The lines below, from the one holding "Switch the view toggle to Models" through the final line, are to be copied exactly, with no other lines and no pictures.

--- Given data Enclosed Below ---

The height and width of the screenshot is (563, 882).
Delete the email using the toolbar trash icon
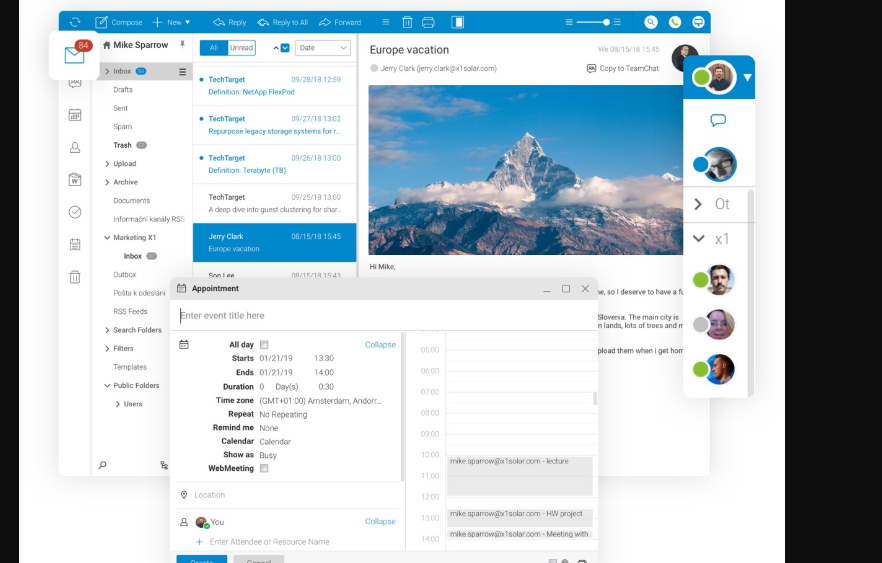pos(407,22)
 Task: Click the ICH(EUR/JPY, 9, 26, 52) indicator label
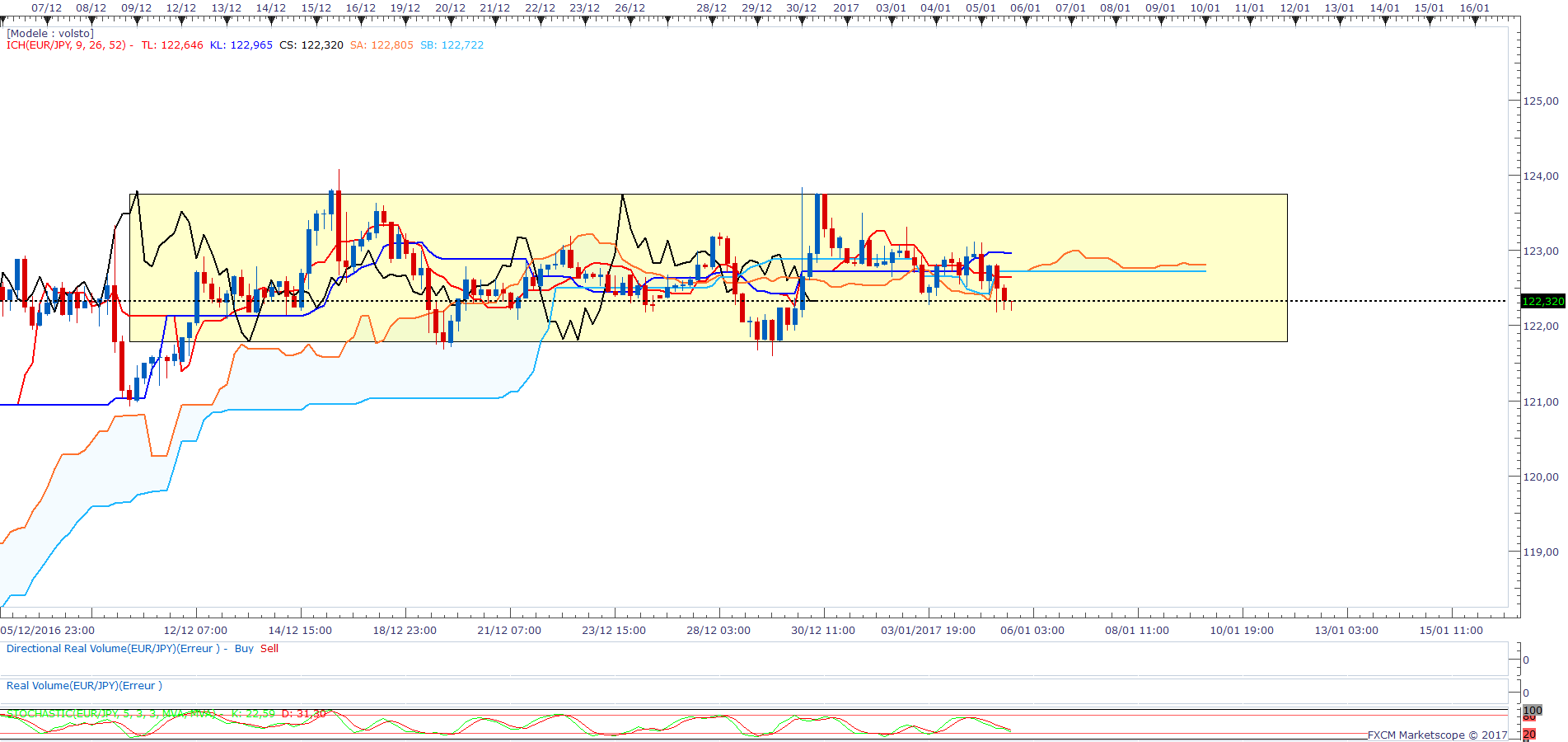[x=66, y=45]
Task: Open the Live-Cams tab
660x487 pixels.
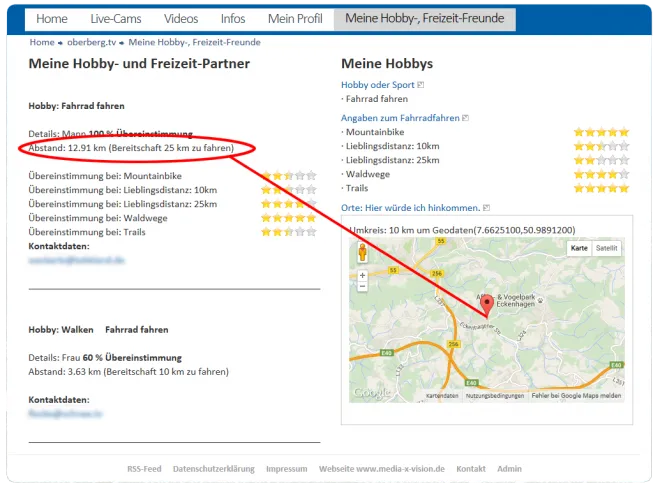Action: (116, 19)
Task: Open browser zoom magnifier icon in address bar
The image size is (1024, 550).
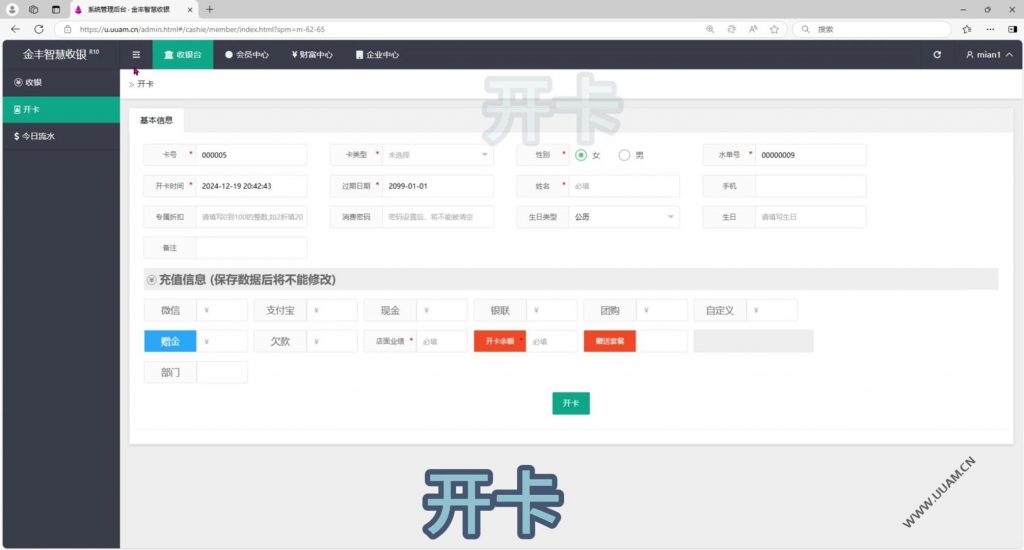Action: [710, 29]
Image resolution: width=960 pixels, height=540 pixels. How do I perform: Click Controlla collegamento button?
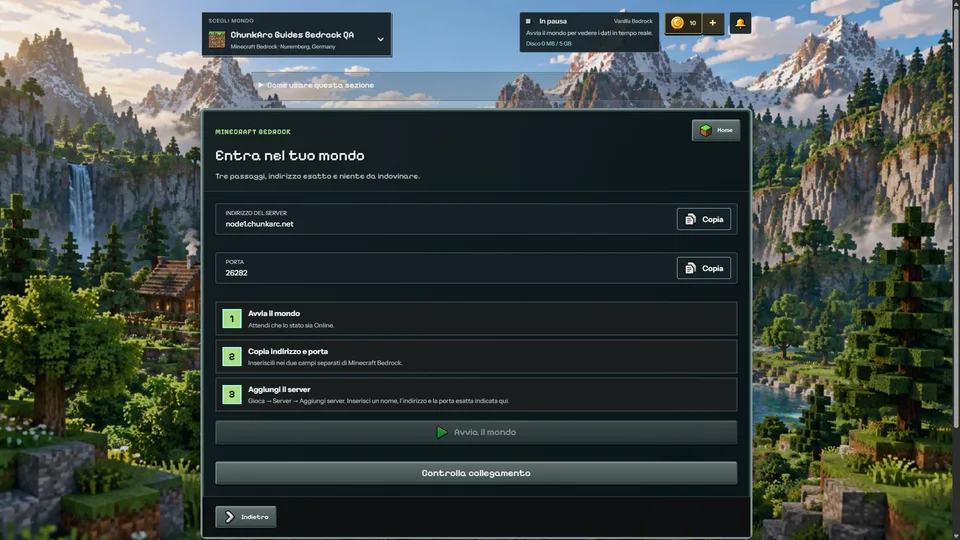[x=476, y=473]
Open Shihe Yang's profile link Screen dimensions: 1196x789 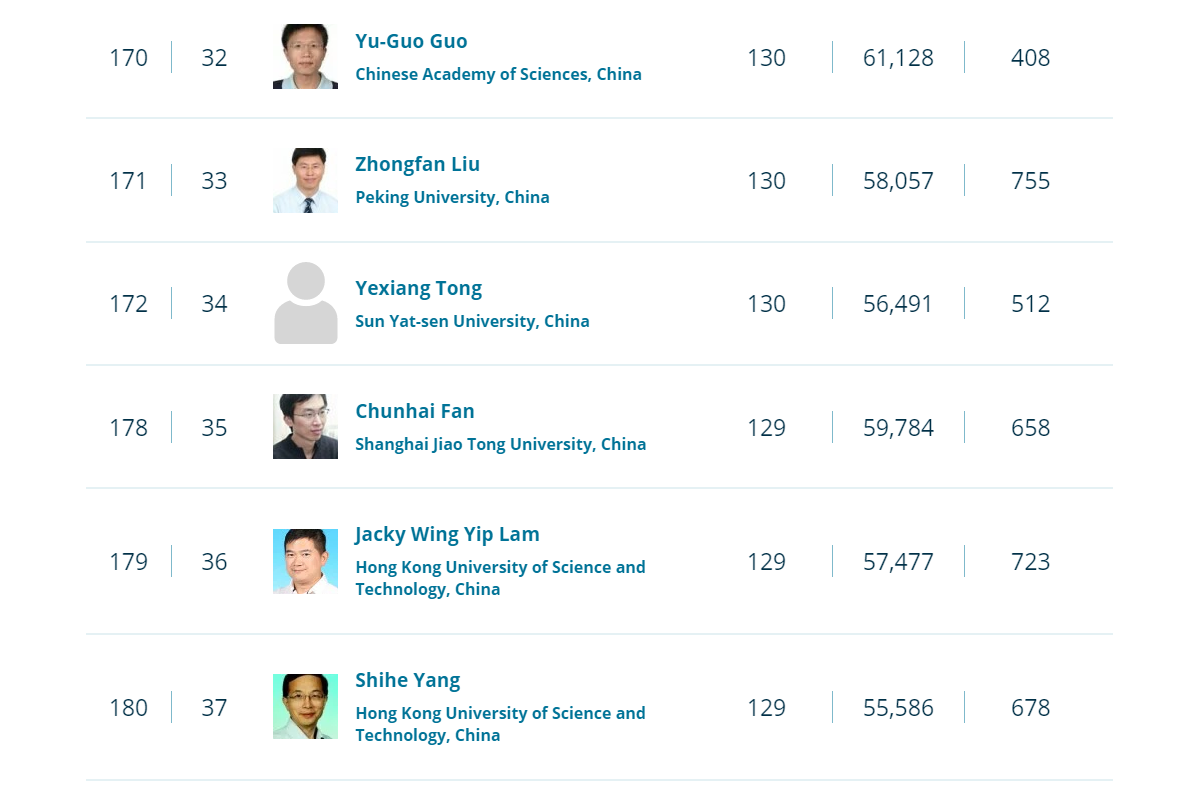[x=407, y=680]
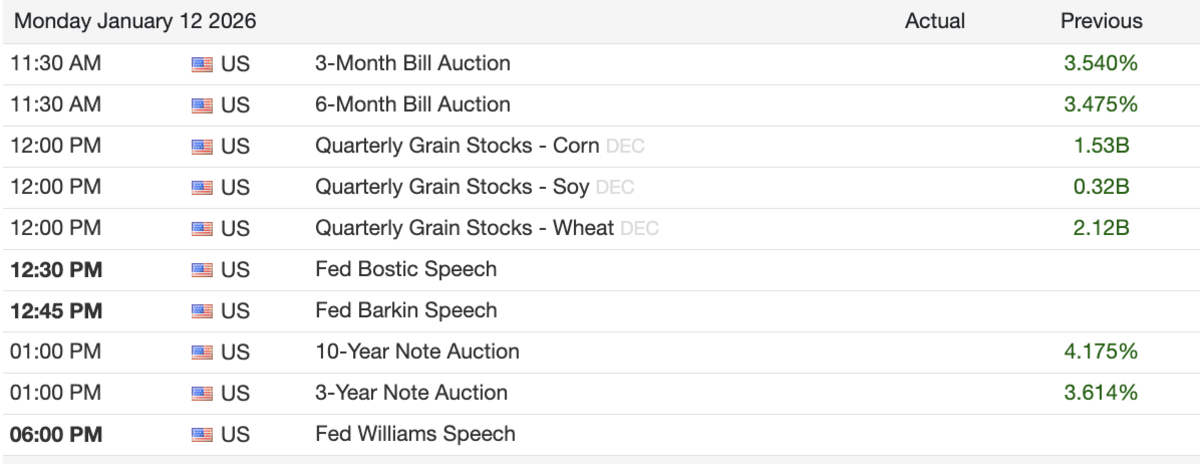Click the US flag beside Fed Williams Speech
This screenshot has width=1200, height=464.
point(201,434)
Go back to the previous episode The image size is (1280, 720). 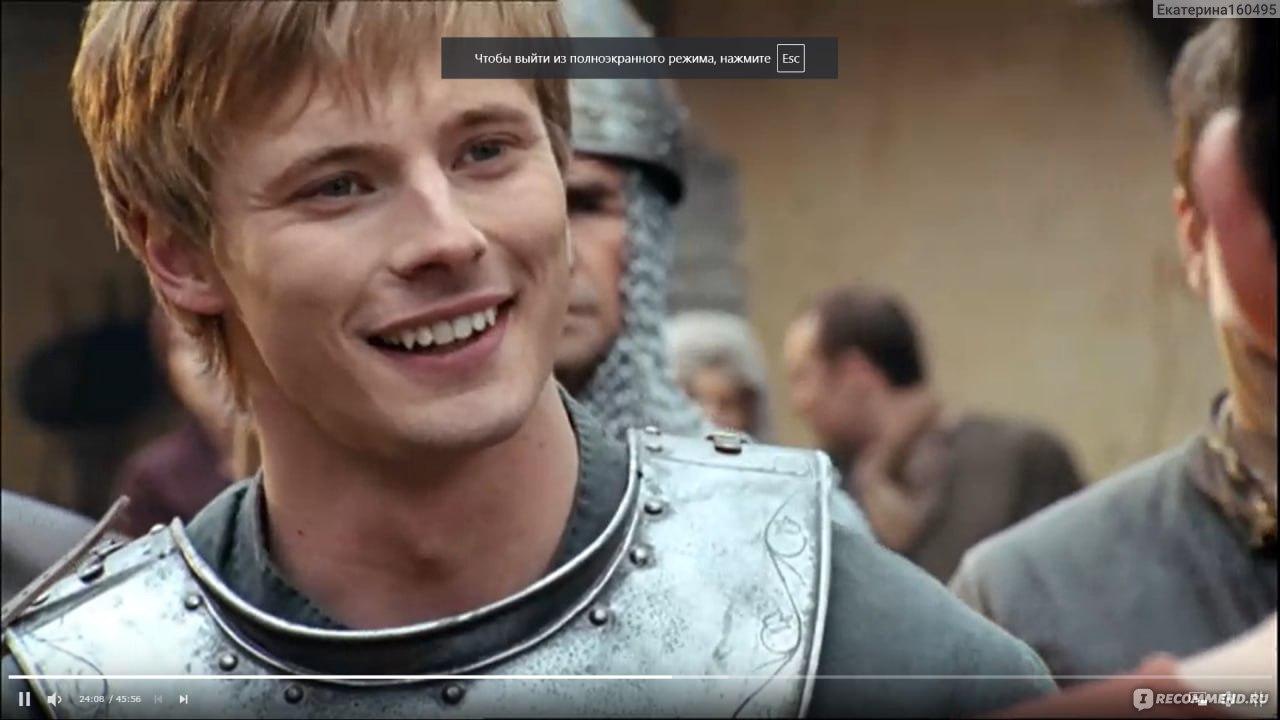158,699
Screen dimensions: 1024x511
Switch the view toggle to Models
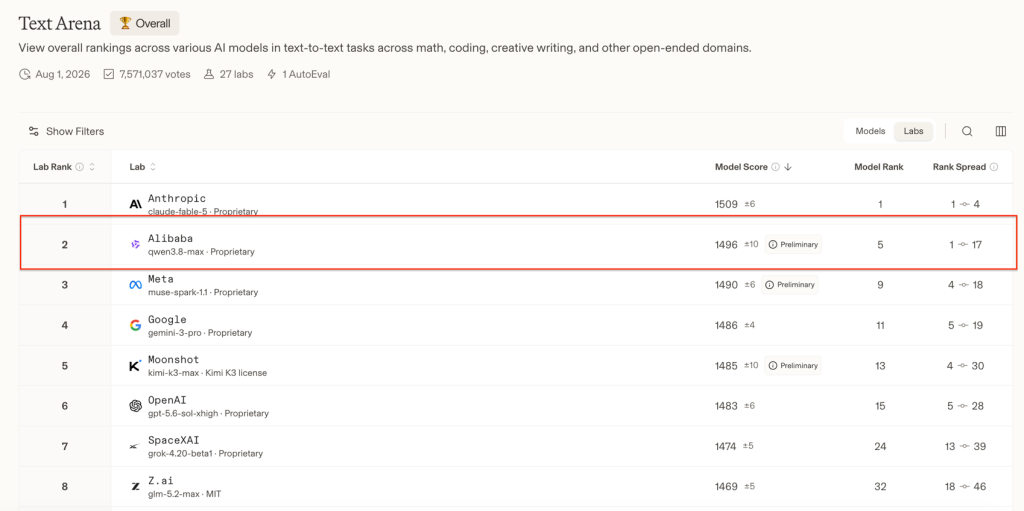(x=870, y=131)
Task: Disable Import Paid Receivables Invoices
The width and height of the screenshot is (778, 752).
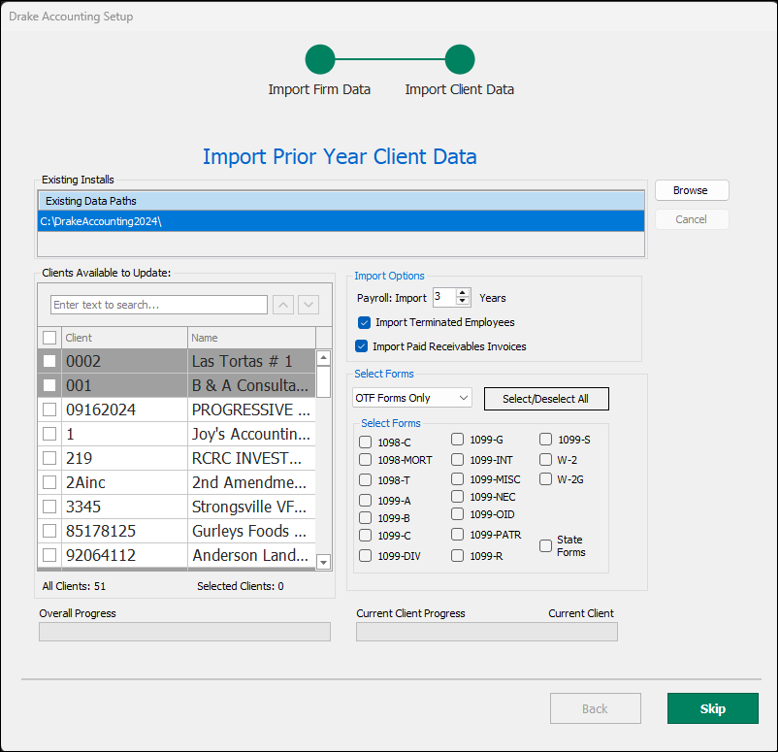Action: click(362, 346)

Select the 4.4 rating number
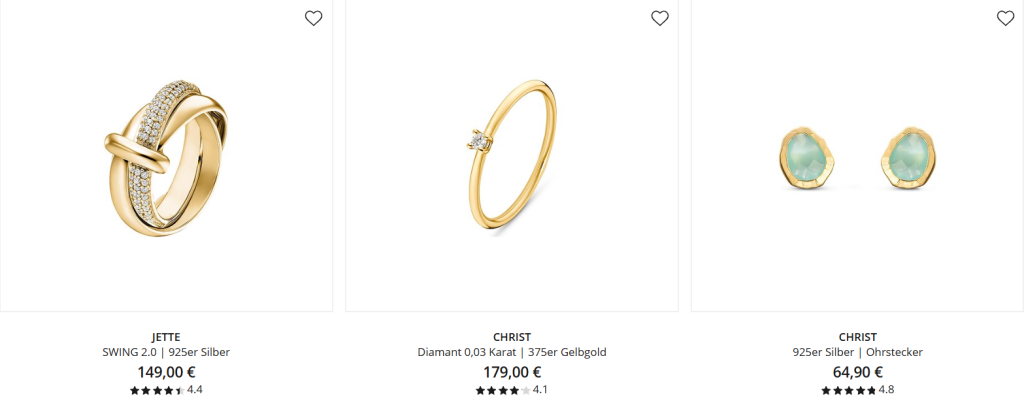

--- End of Enclosed Given data ---

Expected answer:
Switch the view toggle to Models
(x=870, y=131)
Task: Disable Import Paid Receivables Invoices
The width and height of the screenshot is (778, 752).
Action: click(362, 346)

Select the 4.4 rating number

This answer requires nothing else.